**Yazılı Soru A**.
Aşağıdaki listede "accomplish" kelimesini içeren her satırı ayıklayıp olduğu gibi yazın.
─── Kaynak Metin
İnsanlığa İslam’ı tebliğ eden bir Peygamberin ümmeti olarak, Kur’an’ı açıklayan, kaynağı Kur’an olan Sahih Sünnet’inin yanında, onunla asla ilişkisi olmayan, O’nun adına uydurulmuş yüzlerce rivayete Hadis diye inandık ve binlerce Bid’at ve Hurafe ürettik!

Düşünmeden, araştırmadan duyduğumuz her şeye din diye körü körüne inandık. Oysa İslam, bizden düşünmeyi, araştırmadan her duyduğumuza inanmamayı ve aklımızı kullanmayı emretmektedir. Düşünen insanlarımıza da dil uzattık ve onlar da korkularından dolayı bir kenara çekildiler. Tarih bunun örnekleriyle doludur. Ne acıdır ki, Müslüman olarak parça parça olduk, bölündük, hiziplere ayrıldık! Yalnız ve ancak Allah’a yönelme yerine, çok farklı şeylere yöneldik!

“Dinlerini parça parça edip gruplara ayrılanlar var ya, senin onlarla hiç bir ilişkin yoktur. Onların işi ancak Allah’a kalmıştır. Sonra Allah onlara yaptıklarını bildirecektir.” (En’am, 6/159) ilahi emrin, Yahudi ve Hıristiyanlarla birlikte Müşrikler için gönderildiği ve onlar kastedilmekte ise de, İslam ümmeti için de, daha sonra ortaya çıkan gruplaşmalara işaret edildiği de düşünülebilir.

Ayette açıkça, dinde birlik ve beraberliğin önemi vurgulanmakta, bu konuda ayrılığa düşenlerin Hz Muhammed (s.a.v)’den uzaklaşmış olacakları uyarısında bulunmaktadır.
──────
**Yazılı Soru B**.
İslam’daki bölünmeye dair metinden "İnsanlığa İslam’ı tebliğ" ile başlayıp "farklı şeylere yöneldik!" ifadesine kadar süren kısmı, "körü körüne" ifadesini "sorgulamadan" ile değiştirerek yeniden yazın.
─── Çıkarılmış Kayıtlar
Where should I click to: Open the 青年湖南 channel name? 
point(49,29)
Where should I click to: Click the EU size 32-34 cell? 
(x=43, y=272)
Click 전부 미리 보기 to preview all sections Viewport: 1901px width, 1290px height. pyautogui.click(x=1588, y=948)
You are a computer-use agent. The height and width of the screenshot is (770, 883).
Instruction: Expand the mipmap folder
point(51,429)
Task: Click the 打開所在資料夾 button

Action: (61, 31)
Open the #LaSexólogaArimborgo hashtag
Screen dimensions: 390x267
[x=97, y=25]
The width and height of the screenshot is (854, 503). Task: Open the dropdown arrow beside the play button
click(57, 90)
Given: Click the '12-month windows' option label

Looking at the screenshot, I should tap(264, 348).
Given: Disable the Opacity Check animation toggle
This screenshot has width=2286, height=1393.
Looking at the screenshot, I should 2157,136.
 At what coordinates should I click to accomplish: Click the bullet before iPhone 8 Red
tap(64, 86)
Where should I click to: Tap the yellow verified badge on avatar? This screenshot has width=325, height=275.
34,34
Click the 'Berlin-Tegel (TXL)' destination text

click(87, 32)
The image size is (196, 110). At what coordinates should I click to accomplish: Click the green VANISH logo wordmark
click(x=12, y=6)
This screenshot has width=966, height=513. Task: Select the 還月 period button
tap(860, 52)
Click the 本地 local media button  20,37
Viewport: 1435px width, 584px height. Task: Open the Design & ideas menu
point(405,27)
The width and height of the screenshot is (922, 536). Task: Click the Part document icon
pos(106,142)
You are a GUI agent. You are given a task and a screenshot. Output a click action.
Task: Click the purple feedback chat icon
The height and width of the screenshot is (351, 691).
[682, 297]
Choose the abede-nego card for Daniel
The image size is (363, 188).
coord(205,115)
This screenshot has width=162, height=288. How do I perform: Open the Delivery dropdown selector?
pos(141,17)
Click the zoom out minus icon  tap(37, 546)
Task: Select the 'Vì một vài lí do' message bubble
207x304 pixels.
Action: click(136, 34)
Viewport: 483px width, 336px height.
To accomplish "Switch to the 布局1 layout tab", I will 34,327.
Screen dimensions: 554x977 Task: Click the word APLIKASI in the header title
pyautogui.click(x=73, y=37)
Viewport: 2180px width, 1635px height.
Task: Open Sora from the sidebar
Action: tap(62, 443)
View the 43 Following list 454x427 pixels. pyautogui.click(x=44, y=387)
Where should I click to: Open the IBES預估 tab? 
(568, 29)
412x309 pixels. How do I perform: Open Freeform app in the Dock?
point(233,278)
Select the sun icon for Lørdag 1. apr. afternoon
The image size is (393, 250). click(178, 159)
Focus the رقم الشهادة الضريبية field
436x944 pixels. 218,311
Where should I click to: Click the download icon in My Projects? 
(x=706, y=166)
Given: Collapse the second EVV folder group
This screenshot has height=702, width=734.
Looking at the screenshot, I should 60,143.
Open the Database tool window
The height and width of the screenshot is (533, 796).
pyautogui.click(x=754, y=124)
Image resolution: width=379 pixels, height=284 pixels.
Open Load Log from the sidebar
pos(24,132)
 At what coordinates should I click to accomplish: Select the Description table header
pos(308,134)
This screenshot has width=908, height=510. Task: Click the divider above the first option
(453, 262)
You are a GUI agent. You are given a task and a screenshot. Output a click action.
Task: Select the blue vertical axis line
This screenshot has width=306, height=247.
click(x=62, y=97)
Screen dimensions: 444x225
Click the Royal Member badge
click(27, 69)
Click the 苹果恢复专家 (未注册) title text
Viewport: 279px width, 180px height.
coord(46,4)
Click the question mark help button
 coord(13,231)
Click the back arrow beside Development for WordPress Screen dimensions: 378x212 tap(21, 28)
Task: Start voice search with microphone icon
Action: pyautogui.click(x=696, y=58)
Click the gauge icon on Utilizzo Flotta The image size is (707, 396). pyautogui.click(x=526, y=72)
──────
**Çözümlü Cevap A**.
 At what coordinates should I click to accomplish: Click the bullet before iPhone 8 Red
The image size is (196, 110). At what coordinates should I click to accomplish: Click the green VANISH logo wordmark
To accomplish "Switch to the 布局1 layout tab", I will 34,327.
 At what coordinates should I click to accomplish: Select the Description table header

**Çözümlü Cevap B**.
İnsanlığa İslam’ı tebliğ eden bir Peygamberin ümmeti olarak, Kur’an’ı açıklayan, kaynağı Kur’an olan Sahih Sünnet’inin yanında, onunla asla ilişkisi olmayan, O’nun adına uydurulmuş yüzlerce rivayete Hadis diye inandık ve binlerce Bid’at ve Hurafe ürettik!

Düşünmeden, araştırmadan duyduğumuz her şeye din diye sorgulamadan inandık. Oysa İslam, bizden düşünmeyi, araştırmadan her duyduğumuza inanmamayı ve aklımızı kullanmayı emretmektedir. Düşünen insanlarımıza da dil uzattık ve onlar da korkularından dolayı bir kenara çekildiler. Tarih bunun örnekleriyle doludur. Ne acıdır ki, Müslüman olarak parça parça olduk, bölündük, hiziplere ayrıldık! Yalnız ve ancak Allah’a yönelme yerine, çok farklı şeylere yöneldik!